# [TASK MATERIAL]

----

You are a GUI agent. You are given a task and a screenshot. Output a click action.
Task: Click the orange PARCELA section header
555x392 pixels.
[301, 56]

----

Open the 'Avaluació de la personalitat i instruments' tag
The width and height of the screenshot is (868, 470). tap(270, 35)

----

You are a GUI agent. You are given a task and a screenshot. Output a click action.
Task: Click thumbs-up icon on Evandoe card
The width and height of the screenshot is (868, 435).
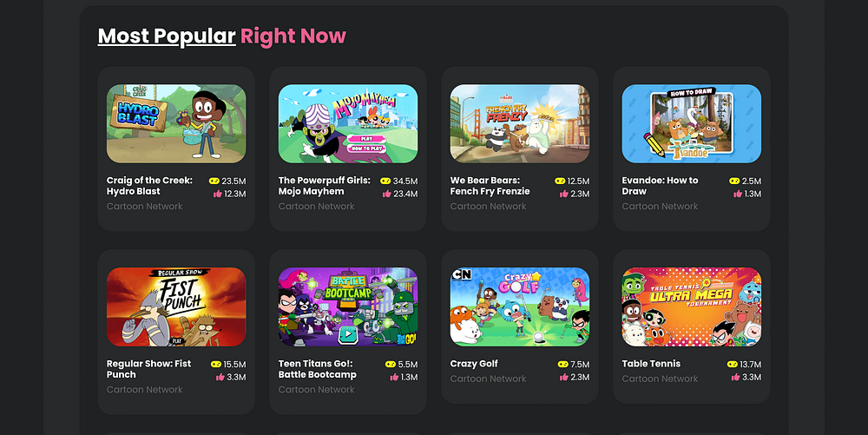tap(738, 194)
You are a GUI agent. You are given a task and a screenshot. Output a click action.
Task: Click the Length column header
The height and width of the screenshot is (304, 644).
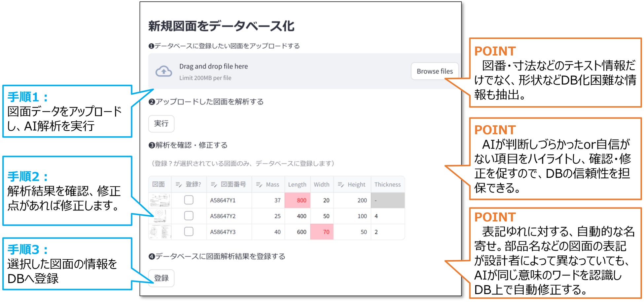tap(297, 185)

----

# [TASK INSTRUCTIONS]
Every line above that includes the word "header" must appear in the answer.

# [WRITTEN ANSWER]
Task: Click the orange PARCELA section header
Task: Click the Length column header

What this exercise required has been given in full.